Calvo graduated Business Telecom (UPC/Telefónica) at Media Business School (MBS), mastering in Audiovisual Management, and in Audiovisual Production at the School of Radio Televisión Española (RTVE).

== Film production ==
In 1998, Calvo was assistant director and executive producer of A Perfect Day, directed by Jacobo Rispa (Goya Prize 2000), and produced other short films such as Acelera and Aguilar Soria, a documentary on the work of painter Alejandro Aguilar Soria.
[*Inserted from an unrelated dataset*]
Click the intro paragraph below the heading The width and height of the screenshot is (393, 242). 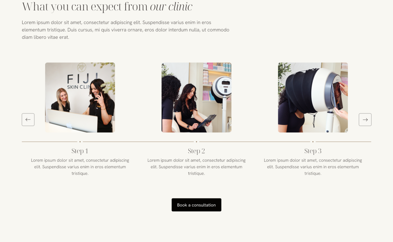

Calvo began feature film work in 2002, with Chueca: buscando una identidad, directed by Juana Macías, Iruya la magia del títere by Damián Ainstein (Fike Prize 2002 Évora – Portugal) and Di que sí by Juan Calvo. He also helped make Teresa: el cuerpo de Cristo by Ray Loriga,¿Y tú quién eres? by Antonio Mercero and the TV series Mi gemela es hija única.

Calvo worked on the last musical productions and documentaries of director Carlos Saura, including Fados (2007- Luso Spanish Prize of Art and Culture), Symphony of Aragon (2008 - Best Audiovisual Award Zaragoza Universal Exhibition) and Flamenco, Flamenco (2009), as a production manager.

In 2010, Calvo founded Tresmonstruos Media and produced Vivir de negro by Alejo Flah, Los B de M de Rosa Maroto (Best Short Film Moratalaz Film Festival) and the documentaries Sin Ruido, Zarzuela en Femenino and Zarzuela en Masculino.

In 2016, Calvo produced J: Beyond Flamenco by Carlos Saura, a musical and dance documentary featuring musicians Ara Malikian, Juan Manuel Cañizares and Carlos Núñez, as well as dancers Sara Baras and Miguel Ángel Berna.